## Prompt:
Present as a numbered list the rows beginning with the line containing "Image resolution: width=634" and continuing through the line containing "center [43, 224].", omitting blank lines and leaving out the pictures.

Collected data:
<<<<
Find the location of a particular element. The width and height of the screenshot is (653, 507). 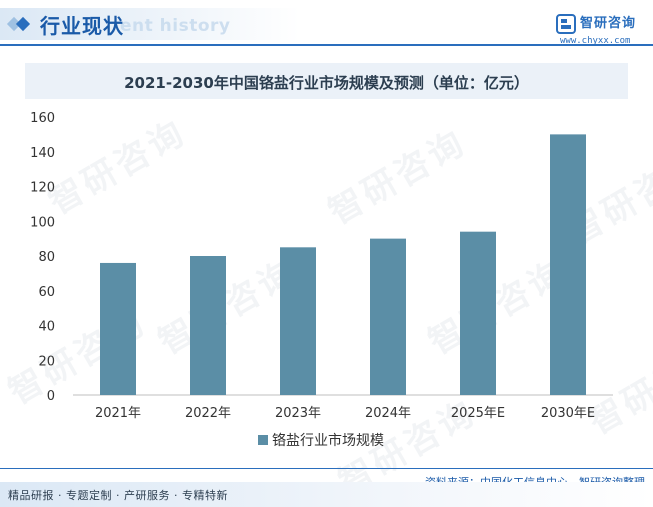

y-tick-label: 20 is located at coordinates (46, 362).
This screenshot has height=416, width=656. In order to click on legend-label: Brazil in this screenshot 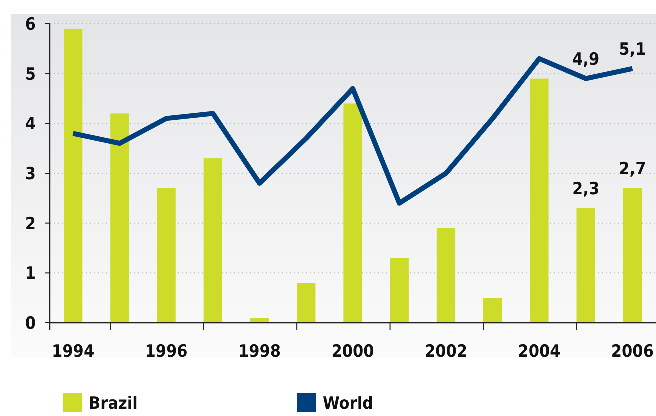, I will do `click(114, 404)`.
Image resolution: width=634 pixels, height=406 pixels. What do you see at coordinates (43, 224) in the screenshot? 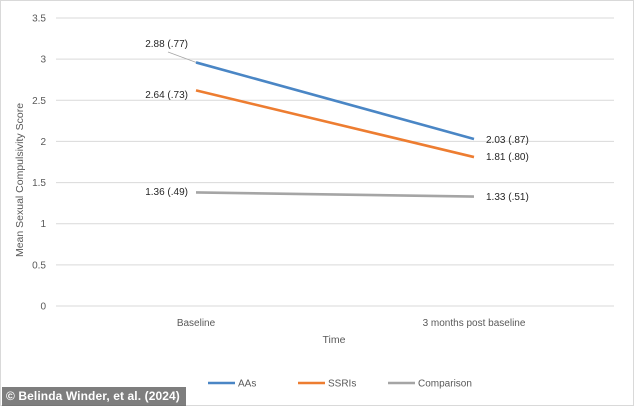
I see `y-tick-label: 1` at bounding box center [43, 224].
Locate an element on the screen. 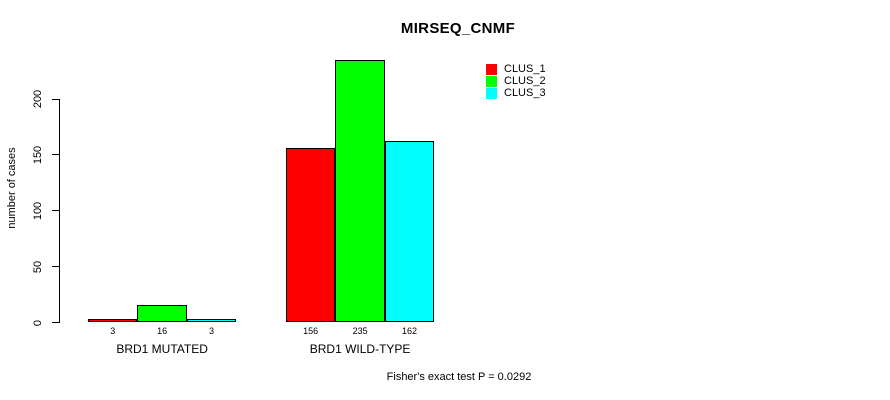 The width and height of the screenshot is (890, 400). legend-label: CLUS_3 is located at coordinates (525, 94).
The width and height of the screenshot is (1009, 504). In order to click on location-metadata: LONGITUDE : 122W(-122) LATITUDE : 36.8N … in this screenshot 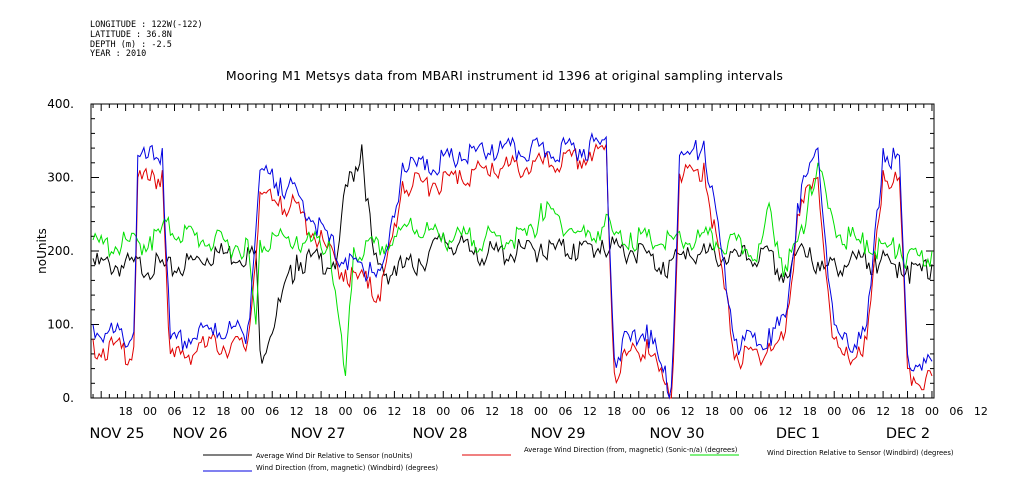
>>>>
## Reply:
1. Image resolution: width=634 pixels, height=406 pixels. What do you see at coordinates (43, 224) in the screenshot? 
2. I see `y-tick-label: 1` at bounding box center [43, 224].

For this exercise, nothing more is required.